Prayer has been a difficult thing for me. I have a non-simple relationship with prayer, i guess. I grew up firmly believing in it, but then discarded it when I discarded religion. I picked it back up for a couple of years in early recovery but have been mostly neglecting it since then.

I can clearly see that my daily prayers helped in early recovery, despite the fact that I had very strong doubts about it and felt uneasy about triggering childhood trauma connected to religion. At my sponsor's suggestion, I kept it very short and simple. Every morning I started out by declaring my openness to help. This “prayer” wasn't directed toward a deity or any specific concept of higher power. It was an open declaration to myself and the universe.

I'm certain that starting each day out that way helped tremendously. I was declaring my intention daily to strive toward healthy principles and my openness to accepting help and guidance from outside myself, whether from the fellowship or my sponsor or elsewhere. Whether the various claims about prayer are true or not, or how benefits result from the act of prayer, didn't seem to matter. What mattered was that I tried something that seemed to be working for other people, found that I functioned much better when I did, and thus kept doing it.

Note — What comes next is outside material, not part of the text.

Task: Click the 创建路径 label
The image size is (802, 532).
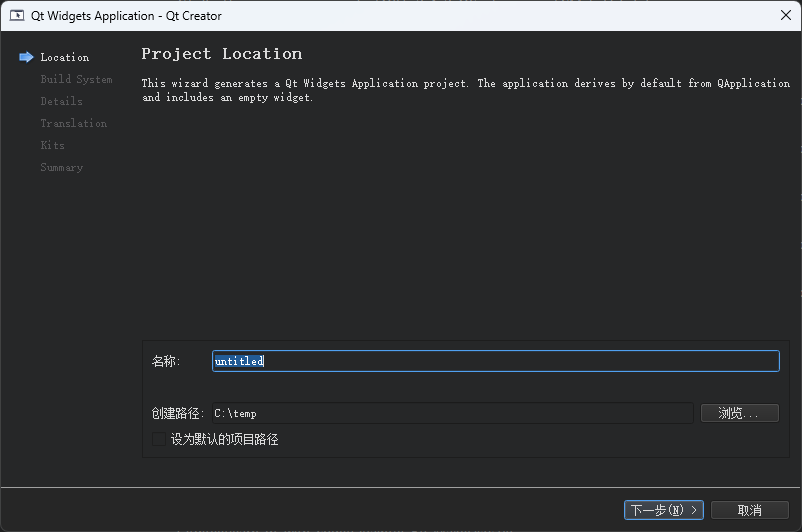Action: [178, 413]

At the end of each day, I made a declaration of gratitude, a second “prayer”, primarily gratitude for another day of recovery, of abstinence, and gratitude for other things too. Gratitude is something that doesn't come easily. I need to consistently practice it. My daily declaration of gratitude was very helpful.

I highly recommend these practices of daily gratitude and openness to change and help, in whatever form people are able to sincerely do them. They make a difference, regardless of philosophical or spiritual or religious beliefs. It made a big difference for me, helped me get my head screwed on straight, helped me overcome some negativity, and lessened my resistance to connection with others and help from others.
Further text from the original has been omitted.